start

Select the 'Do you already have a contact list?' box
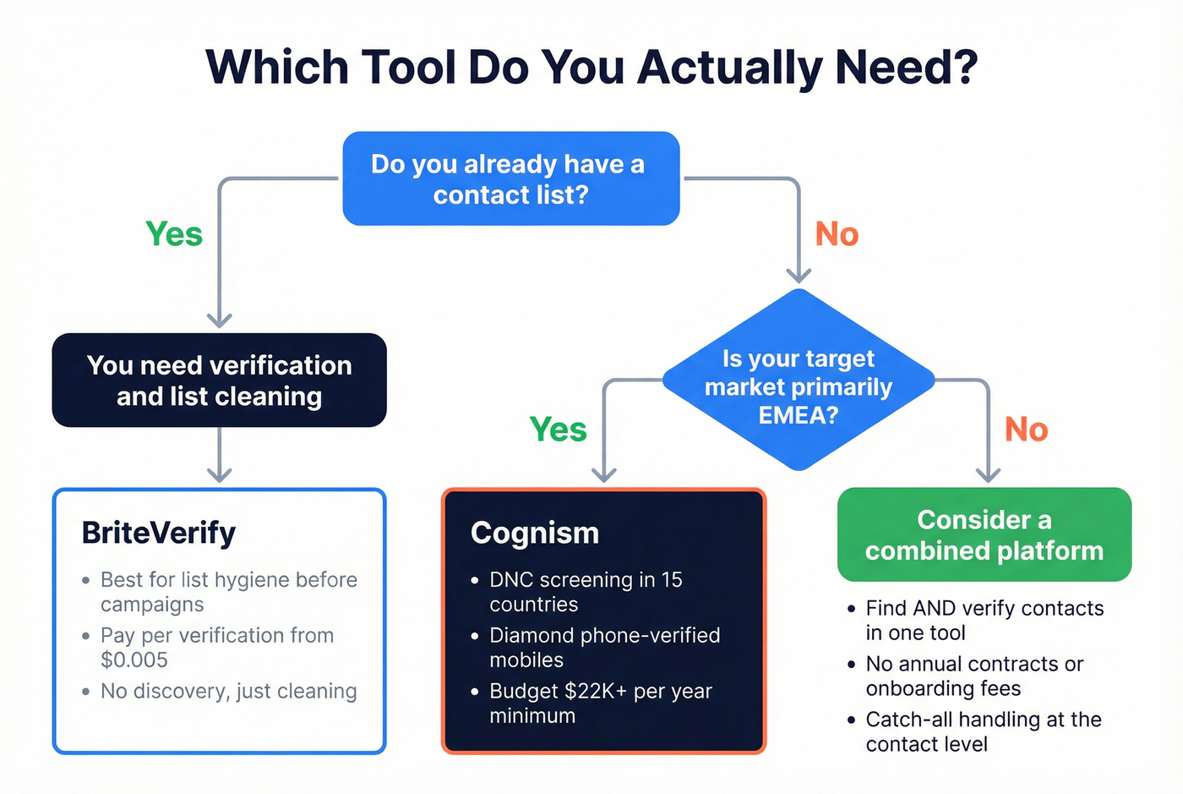click(510, 178)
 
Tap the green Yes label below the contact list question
click(174, 234)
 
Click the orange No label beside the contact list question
click(837, 234)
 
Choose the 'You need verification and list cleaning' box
click(219, 381)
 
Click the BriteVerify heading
click(159, 533)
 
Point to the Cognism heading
click(535, 533)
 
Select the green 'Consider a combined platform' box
click(984, 534)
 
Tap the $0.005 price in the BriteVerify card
click(134, 660)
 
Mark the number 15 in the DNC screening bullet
click(672, 579)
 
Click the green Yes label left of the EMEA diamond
click(559, 430)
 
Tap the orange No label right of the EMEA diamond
click(1026, 430)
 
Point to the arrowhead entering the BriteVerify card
click(220, 474)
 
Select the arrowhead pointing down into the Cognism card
click(604, 474)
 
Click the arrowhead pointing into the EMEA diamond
click(799, 275)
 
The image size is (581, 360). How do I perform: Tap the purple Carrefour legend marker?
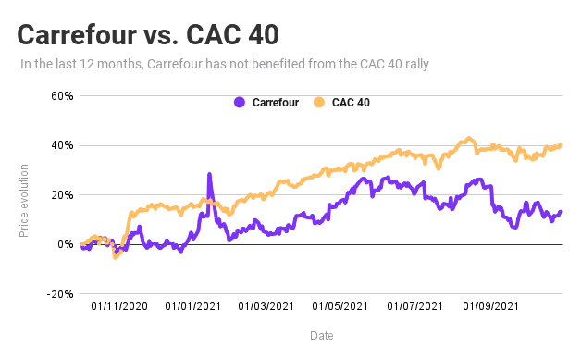[x=240, y=102]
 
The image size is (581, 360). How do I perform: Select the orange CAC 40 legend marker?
[x=320, y=102]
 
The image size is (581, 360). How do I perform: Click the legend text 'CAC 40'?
[x=351, y=102]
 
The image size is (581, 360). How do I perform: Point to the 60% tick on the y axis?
[x=61, y=96]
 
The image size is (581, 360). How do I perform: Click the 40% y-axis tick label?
[x=61, y=145]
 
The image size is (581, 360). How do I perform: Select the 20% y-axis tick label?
[x=61, y=195]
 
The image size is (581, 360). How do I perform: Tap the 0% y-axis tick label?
[x=65, y=244]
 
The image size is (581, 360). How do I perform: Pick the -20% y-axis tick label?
[x=59, y=294]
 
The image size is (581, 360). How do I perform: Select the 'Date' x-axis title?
[x=321, y=336]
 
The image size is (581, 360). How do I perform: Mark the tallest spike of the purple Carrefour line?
[x=209, y=175]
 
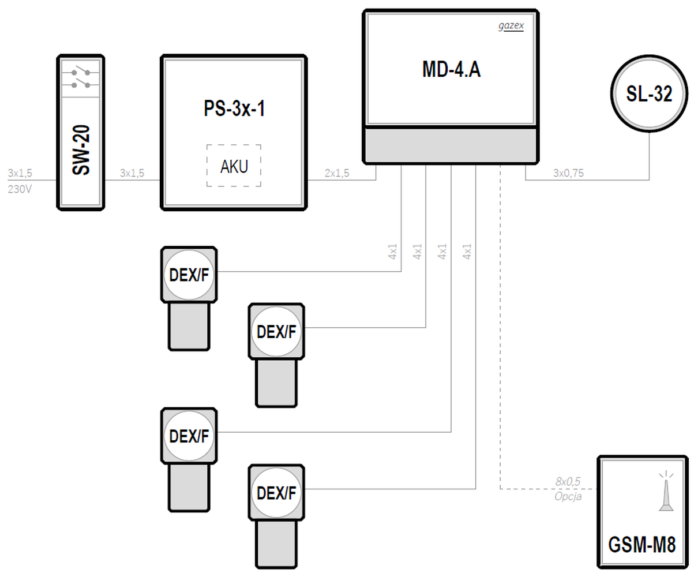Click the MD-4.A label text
[451, 70]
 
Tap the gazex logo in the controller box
[511, 26]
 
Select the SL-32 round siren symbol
[649, 93]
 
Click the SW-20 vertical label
[81, 150]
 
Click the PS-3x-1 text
[234, 108]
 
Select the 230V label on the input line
[20, 189]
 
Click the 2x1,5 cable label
[337, 173]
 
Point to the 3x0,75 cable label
[568, 173]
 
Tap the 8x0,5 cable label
[568, 481]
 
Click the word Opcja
[568, 496]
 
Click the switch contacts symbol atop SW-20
[81, 78]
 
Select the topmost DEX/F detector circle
[189, 275]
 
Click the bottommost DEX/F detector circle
[276, 492]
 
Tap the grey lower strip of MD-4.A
[451, 145]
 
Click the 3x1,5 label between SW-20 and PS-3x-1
[132, 173]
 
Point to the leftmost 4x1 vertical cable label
[392, 251]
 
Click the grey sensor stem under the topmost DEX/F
[189, 326]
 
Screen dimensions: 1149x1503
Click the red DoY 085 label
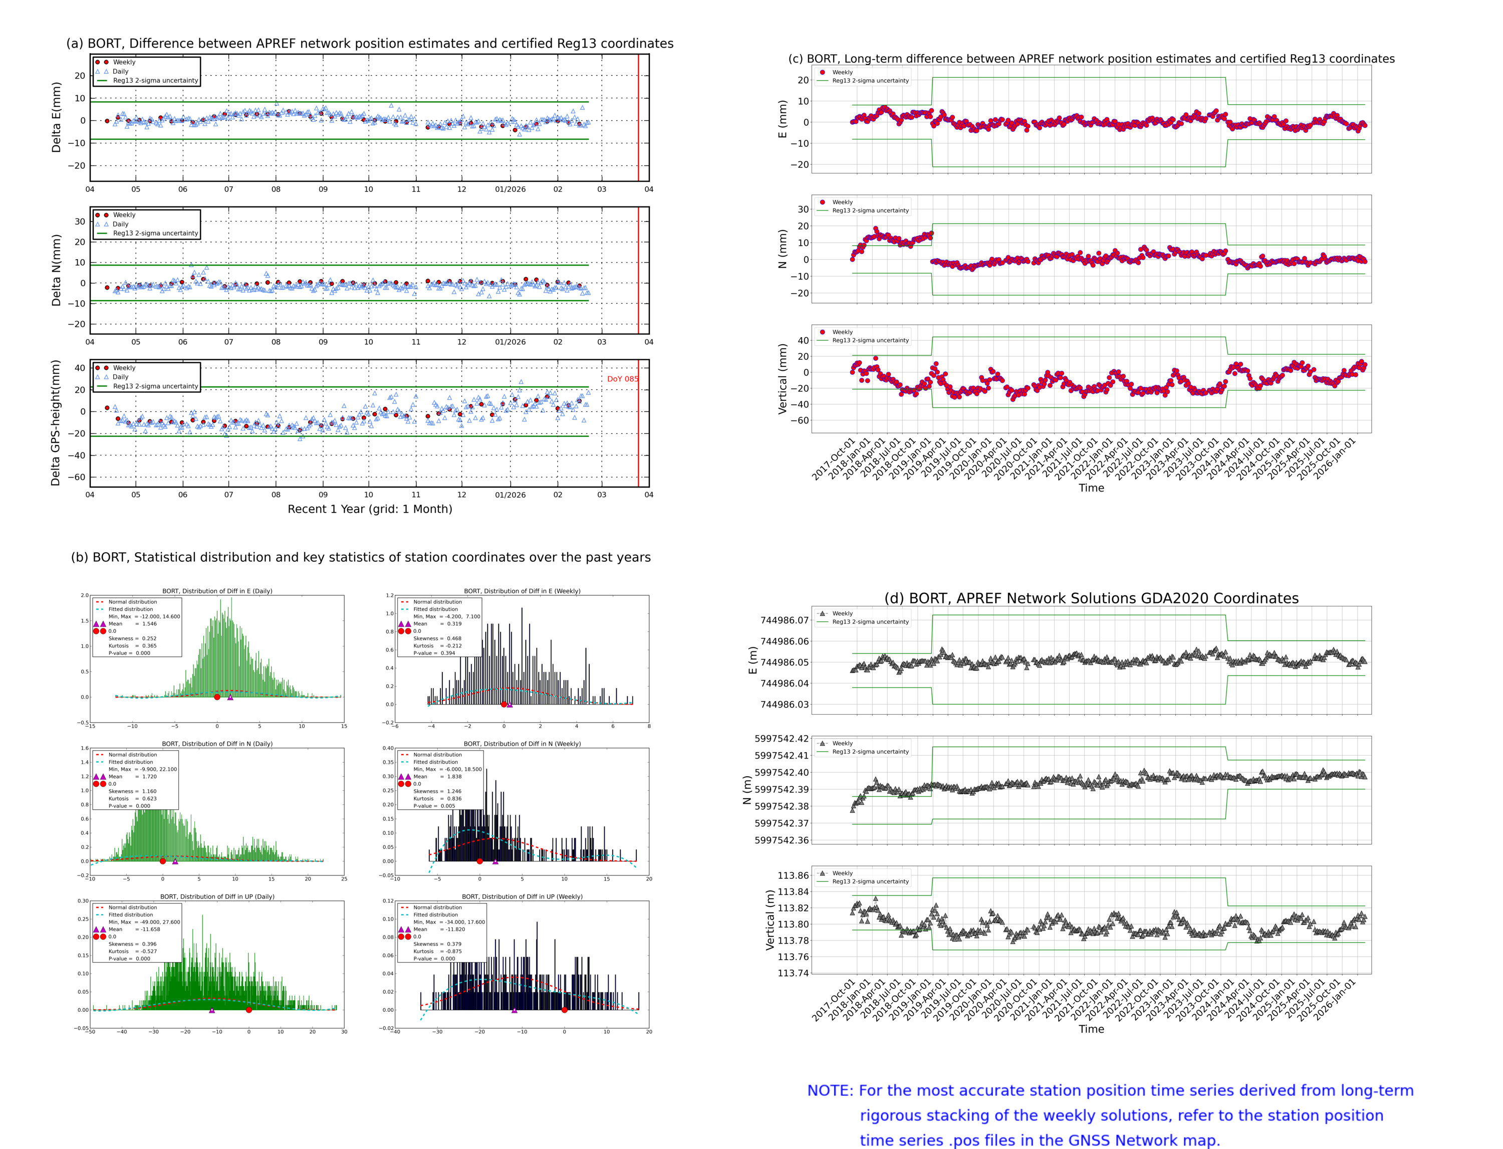(x=622, y=379)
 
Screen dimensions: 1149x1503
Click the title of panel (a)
(x=369, y=44)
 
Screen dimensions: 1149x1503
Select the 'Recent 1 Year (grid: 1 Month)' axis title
(x=369, y=509)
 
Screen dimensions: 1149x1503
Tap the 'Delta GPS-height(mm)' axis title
(x=56, y=422)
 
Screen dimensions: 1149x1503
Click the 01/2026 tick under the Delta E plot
(x=510, y=189)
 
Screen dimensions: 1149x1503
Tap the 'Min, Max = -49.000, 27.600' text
(x=144, y=922)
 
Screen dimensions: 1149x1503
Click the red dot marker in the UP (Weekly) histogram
(x=564, y=1010)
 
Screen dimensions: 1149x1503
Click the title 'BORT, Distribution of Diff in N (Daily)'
(x=217, y=744)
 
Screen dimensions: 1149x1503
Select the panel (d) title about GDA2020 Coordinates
(x=1091, y=598)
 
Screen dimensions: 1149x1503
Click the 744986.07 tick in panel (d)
(x=785, y=620)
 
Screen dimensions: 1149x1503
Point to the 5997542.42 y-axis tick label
(x=781, y=739)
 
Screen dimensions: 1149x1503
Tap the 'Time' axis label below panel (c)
(x=1091, y=488)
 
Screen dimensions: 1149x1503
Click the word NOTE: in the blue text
(x=830, y=1091)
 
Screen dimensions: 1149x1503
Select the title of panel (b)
(x=360, y=557)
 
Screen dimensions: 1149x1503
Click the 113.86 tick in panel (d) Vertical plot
(x=793, y=875)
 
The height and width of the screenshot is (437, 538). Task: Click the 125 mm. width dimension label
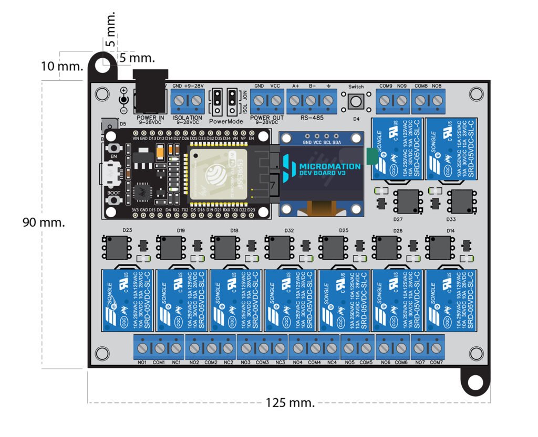coord(290,403)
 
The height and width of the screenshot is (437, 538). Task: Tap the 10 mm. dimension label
coord(62,66)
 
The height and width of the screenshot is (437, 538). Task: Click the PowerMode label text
coord(226,121)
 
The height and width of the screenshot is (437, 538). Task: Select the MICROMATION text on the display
coord(329,166)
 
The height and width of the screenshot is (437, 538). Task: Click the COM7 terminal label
coord(436,363)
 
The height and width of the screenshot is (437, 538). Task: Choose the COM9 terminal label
coord(385,86)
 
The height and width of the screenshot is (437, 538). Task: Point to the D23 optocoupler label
coord(127,230)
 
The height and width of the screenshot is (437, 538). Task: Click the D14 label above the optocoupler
coord(450,230)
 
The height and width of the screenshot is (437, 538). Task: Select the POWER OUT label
coord(267,118)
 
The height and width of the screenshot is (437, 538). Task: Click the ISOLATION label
coord(188,118)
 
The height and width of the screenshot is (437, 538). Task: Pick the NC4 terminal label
coord(332,363)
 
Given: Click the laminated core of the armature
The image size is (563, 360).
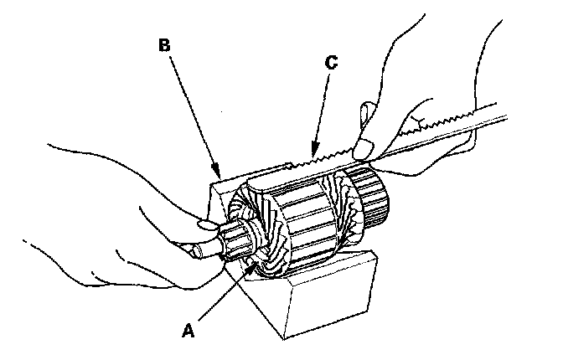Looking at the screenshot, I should coord(305,222).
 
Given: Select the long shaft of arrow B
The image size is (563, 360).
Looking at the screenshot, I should coord(193,109).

end

▶ WRITTEN INSTRUCTION:
Gather every line of the material above that contains the string "question", treating uppercase and lowercase letters as different.

▶ ANSWER TO THIS PROBLEM:
Tap the green Yes label below the contact list question
Click the orange No label beside the contact list question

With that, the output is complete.